→ **ASSIGNED TASK**
What is needed is an exact copy of the data that follows.

→ **DATASET EXCERPTS**
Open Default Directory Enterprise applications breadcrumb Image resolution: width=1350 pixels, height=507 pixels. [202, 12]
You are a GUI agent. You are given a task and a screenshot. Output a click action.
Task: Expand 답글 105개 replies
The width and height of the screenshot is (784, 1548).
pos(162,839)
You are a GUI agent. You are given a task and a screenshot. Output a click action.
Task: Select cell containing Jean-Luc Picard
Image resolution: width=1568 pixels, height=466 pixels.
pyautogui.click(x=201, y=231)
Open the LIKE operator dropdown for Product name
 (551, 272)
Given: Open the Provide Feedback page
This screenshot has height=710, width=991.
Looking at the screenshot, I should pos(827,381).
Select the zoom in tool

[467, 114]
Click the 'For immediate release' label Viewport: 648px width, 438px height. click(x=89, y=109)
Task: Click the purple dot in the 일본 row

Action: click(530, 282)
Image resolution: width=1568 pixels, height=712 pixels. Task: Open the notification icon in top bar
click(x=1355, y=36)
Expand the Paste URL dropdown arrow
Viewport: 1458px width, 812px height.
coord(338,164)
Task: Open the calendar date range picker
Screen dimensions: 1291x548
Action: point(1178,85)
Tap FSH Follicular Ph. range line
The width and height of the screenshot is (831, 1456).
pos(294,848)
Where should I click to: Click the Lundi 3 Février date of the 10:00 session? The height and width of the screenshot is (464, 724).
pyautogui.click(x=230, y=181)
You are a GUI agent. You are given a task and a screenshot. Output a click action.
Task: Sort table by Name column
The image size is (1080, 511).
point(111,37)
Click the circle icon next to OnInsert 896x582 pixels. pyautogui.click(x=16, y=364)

→ **EXERCISE OUTPUT**
Open Default Directory Enterprise applications breadcrumb Image resolution: width=1350 pixels, height=507 pixels. [202, 12]
You are a GUI agent. You are given a task and a screenshot. Output a click action.
Task: Expand 답글 105개 replies
The width and height of the screenshot is (784, 1548).
pos(162,839)
You are a GUI agent. You are given a task and a screenshot. Output a click action.
Task: Select cell containing Jean-Luc Picard
Image resolution: width=1568 pixels, height=466 pixels.
pyautogui.click(x=201, y=231)
Open the LIKE operator dropdown for Product name
 (551, 272)
Given: Open the Provide Feedback page
This screenshot has height=710, width=991.
Looking at the screenshot, I should pos(827,381).
Select the zoom in tool

[467, 114]
Click the 'For immediate release' label Viewport: 648px width, 438px height. click(x=89, y=109)
Task: Click the purple dot in the 일본 row

Action: click(530, 282)
Image resolution: width=1568 pixels, height=712 pixels. Task: Open the notification icon in top bar
click(x=1355, y=36)
Expand the Paste URL dropdown arrow
Viewport: 1458px width, 812px height.
coord(338,164)
Task: Open the calendar date range picker
Screen dimensions: 1291x548
Action: point(1178,85)
Tap FSH Follicular Ph. range line
The width and height of the screenshot is (831, 1456).
pos(294,848)
Where should I click to: Click the Lundi 3 Février date of the 10:00 session? The height and width of the screenshot is (464, 724).
pyautogui.click(x=230, y=181)
You are a GUI agent. You are given a task and a screenshot. Output a click action.
Task: Sort table by Name column
The image size is (1080, 511).
point(111,37)
Click the circle icon next to OnInsert 896x582 pixels. pyautogui.click(x=16, y=364)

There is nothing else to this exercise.